Decades earlier, her grandfather Charles Cohen, who was 12 at time, also hid in a closet in his Camden home while his parents were murdered by 28-year-old neighbor, Howard Unruh, during a 1949 shooting massacre that claimed the lives of 13 people, including three children.
Novell reflected on her experience and on the numerous other mass shootings that have occurred across the nation Tuesday during a gun violence town hall at Haddon Heights High School hosted by Rep. Donald Norcross, D-1st of Camden.

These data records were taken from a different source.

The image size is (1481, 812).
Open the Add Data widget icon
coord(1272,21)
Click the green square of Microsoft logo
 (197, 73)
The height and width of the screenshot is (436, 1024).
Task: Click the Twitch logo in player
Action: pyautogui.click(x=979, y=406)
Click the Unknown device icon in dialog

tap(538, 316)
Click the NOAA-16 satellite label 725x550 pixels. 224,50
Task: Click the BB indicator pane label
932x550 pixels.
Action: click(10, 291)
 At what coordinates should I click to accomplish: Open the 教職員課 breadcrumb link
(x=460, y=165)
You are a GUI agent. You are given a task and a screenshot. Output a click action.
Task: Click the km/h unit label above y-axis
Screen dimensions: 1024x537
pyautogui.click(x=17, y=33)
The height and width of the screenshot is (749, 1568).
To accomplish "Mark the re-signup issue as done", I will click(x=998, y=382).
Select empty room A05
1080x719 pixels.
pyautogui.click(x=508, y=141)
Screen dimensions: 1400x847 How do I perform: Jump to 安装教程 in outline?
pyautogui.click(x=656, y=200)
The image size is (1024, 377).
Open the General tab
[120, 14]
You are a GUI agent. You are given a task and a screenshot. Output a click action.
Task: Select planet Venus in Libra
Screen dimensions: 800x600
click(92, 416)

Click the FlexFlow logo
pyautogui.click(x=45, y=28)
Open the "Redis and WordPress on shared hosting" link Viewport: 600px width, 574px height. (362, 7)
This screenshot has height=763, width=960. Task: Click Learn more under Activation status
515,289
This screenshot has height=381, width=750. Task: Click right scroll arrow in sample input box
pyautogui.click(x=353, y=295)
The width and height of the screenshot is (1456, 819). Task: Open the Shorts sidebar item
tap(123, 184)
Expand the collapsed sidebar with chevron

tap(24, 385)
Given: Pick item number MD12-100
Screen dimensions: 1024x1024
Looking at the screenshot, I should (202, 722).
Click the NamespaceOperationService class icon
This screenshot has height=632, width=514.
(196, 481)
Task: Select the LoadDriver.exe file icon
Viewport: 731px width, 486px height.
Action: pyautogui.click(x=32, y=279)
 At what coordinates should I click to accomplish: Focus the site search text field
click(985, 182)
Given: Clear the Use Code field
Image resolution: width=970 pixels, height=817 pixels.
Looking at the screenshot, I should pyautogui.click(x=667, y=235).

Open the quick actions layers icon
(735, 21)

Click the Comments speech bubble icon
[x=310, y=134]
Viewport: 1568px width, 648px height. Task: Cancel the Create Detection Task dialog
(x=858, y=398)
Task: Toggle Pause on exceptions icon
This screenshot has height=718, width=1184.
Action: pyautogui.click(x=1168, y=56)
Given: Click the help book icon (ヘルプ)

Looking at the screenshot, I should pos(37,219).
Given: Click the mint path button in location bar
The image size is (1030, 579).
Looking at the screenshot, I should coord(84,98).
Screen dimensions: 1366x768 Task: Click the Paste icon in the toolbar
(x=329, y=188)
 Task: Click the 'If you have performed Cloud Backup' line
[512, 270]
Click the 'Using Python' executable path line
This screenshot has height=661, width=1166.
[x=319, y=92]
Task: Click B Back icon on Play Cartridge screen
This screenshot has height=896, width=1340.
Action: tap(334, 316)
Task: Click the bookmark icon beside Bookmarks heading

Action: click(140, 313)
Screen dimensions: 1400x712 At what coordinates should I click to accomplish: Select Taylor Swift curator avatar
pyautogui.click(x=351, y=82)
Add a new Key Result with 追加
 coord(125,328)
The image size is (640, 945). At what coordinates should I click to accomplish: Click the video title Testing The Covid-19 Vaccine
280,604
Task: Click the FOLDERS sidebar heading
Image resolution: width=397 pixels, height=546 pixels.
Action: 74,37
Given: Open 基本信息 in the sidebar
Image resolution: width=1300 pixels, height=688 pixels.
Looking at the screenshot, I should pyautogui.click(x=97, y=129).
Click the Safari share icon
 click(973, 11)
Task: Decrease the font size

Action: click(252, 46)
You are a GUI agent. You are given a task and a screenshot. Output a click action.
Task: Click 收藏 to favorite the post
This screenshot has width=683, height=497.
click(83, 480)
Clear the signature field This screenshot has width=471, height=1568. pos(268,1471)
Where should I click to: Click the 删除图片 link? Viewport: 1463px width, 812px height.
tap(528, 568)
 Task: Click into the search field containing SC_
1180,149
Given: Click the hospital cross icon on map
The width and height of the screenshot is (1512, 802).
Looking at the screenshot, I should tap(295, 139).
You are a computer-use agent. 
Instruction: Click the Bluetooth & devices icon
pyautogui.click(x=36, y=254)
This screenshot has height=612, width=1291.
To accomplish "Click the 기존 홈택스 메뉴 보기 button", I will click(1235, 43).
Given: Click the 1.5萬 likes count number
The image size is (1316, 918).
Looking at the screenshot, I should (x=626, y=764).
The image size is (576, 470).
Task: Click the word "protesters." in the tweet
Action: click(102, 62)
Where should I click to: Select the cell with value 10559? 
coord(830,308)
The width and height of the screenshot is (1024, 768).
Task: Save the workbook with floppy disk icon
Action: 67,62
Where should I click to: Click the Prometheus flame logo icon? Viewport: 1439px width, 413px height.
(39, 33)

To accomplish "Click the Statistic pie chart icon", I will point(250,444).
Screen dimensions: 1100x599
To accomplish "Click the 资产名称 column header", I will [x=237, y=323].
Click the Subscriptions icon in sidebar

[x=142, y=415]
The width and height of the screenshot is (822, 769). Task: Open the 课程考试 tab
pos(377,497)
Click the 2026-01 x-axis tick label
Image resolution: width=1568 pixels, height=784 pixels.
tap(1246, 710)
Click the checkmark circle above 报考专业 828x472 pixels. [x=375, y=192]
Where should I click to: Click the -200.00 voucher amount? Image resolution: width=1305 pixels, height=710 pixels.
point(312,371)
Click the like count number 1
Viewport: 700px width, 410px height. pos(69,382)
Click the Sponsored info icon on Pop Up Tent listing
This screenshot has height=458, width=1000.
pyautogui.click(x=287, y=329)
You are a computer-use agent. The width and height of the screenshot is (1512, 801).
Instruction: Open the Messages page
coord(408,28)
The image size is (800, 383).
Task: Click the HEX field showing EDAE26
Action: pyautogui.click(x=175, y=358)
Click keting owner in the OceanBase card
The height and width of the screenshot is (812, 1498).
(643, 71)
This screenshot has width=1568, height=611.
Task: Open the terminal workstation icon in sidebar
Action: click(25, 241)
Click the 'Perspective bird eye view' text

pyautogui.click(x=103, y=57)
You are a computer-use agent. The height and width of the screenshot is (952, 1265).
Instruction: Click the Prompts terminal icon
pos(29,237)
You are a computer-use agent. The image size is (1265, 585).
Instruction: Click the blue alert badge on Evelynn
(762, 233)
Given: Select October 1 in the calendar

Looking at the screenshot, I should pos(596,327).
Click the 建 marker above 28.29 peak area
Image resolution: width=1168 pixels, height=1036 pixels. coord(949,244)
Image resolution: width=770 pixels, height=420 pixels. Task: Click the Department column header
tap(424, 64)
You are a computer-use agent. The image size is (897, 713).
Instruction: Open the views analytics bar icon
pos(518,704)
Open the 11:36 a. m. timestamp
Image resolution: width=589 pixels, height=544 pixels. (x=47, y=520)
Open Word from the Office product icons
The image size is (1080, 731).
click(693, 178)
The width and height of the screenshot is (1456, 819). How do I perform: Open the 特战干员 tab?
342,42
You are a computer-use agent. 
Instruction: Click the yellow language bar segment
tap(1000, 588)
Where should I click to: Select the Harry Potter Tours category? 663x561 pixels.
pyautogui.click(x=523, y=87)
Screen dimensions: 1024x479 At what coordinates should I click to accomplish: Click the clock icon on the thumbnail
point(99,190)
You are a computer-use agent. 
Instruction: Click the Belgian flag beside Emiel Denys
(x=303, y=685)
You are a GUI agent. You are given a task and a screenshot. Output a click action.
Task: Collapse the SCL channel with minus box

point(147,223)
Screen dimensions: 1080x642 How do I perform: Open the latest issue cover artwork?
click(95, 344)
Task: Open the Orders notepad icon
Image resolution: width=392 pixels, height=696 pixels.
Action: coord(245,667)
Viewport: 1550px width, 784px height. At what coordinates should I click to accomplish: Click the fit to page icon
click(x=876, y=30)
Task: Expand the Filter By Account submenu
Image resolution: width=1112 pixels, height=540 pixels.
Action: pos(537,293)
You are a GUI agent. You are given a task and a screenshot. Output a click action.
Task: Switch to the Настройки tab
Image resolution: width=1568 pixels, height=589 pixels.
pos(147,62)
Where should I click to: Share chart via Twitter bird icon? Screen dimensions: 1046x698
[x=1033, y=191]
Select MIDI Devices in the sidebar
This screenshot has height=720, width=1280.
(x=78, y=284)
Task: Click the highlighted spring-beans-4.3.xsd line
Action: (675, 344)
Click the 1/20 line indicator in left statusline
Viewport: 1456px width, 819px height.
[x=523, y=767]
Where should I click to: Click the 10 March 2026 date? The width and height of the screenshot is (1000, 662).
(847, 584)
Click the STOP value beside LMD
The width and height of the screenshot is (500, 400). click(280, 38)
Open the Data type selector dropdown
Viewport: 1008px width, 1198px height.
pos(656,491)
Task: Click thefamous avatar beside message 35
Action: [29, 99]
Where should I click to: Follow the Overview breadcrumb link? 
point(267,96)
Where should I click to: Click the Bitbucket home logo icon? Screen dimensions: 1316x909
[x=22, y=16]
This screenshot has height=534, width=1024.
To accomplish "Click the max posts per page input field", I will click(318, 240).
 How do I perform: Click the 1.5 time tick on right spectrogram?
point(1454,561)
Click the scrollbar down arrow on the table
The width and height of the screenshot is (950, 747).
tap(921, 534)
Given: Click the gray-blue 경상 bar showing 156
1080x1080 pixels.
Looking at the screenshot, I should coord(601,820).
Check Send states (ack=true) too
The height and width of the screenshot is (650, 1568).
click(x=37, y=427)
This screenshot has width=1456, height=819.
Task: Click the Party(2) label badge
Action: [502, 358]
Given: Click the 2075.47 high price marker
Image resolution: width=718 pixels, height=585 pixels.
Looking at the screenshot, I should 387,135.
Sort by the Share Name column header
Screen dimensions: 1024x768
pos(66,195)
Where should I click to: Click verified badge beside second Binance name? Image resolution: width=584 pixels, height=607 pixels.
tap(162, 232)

“This is not natural and in the hands of fate, it’s in the hands of our country,” said Novell, who spoke at the event via Skype. “Shootings are not occurring weekly as they do here in any other country. This is a problem and we can’t sit here and watch people get murdered like the school resource officer did at my school on Feb. 14.”
The senior said she was in favor of “common sense gun laws” that improve background checks on all gun purchases to keep guns out of the hands of those with the potential to do harm, as well as bans on bump stocks and automatic or semiautomatic firearms.
“I don’t see the need for that in society,” she said.
Novell’s aunt, Robin Cogan, also spoke at the event with Norcross and a panel of South Jersey students, school officials, police and gun control activists.
Cogan, who is a school nurse in Camden, said she became a “nurse activist” for gun violence prevention after the Parkland shooting. She said it needs to be treated as a health issue and crisis.
“Violence, think of it as a disease. People are exposed to it and it grows and grows until we address the causes behind the violence,” she said.
Norcross, who has advocated for stronger gun control during his two terms in the U.S House, said he wanted to host a conversation about the issue before returning to Congress to continue pressing for safety improvements.
He recalled his past tenure in the New Jersey Legislature, where he served as chair of the Senate Law and Public Safety Committee, following the Newtown, Connecticut school shooting. A package of gun control bills were advanced from his committee, including a measure to impose stricter penalties on trafficking guns obtained from other states and reselling them in New Jersey. It was eventually approved by the full Legislature and was one of only a few gun measures signed by then-Gov. Chris Christie.
“When we have desire, it’s remarkable what we can accomplish,” Norcross said during the town hall. “But I don’t think (Congress) is there yet.”
Responding to a question, Norcross said he believed passing a new federal assault weapons ban was a longshot, particularly one that would confiscate weapons from gun owners. Instead, he said his focus has largely been on trying to convince colleagues to support improvements to background checks and to oppose measures pushed by the National Rifle Association to require states like New Jersey to honor concealed carry permits from other states and lift some of the stringent restrictions on silencers.
“No system is foolproof, but I think there’s enough common ground so we can all start to make change,” Norcross said about improving background checks to make them more comprehensive and required for all gun sales.
Novell said all Americans should be able to agree on actions to prevent violence from claiming additional lives.
“The fact of the matter is people are dying who should not be dying,” she said. “Children should not be being murdered and this pain should not be generational. This shouldn’t have happened to my grandpa and it certainly shouldn’t have happened almost 70 years later at my school.”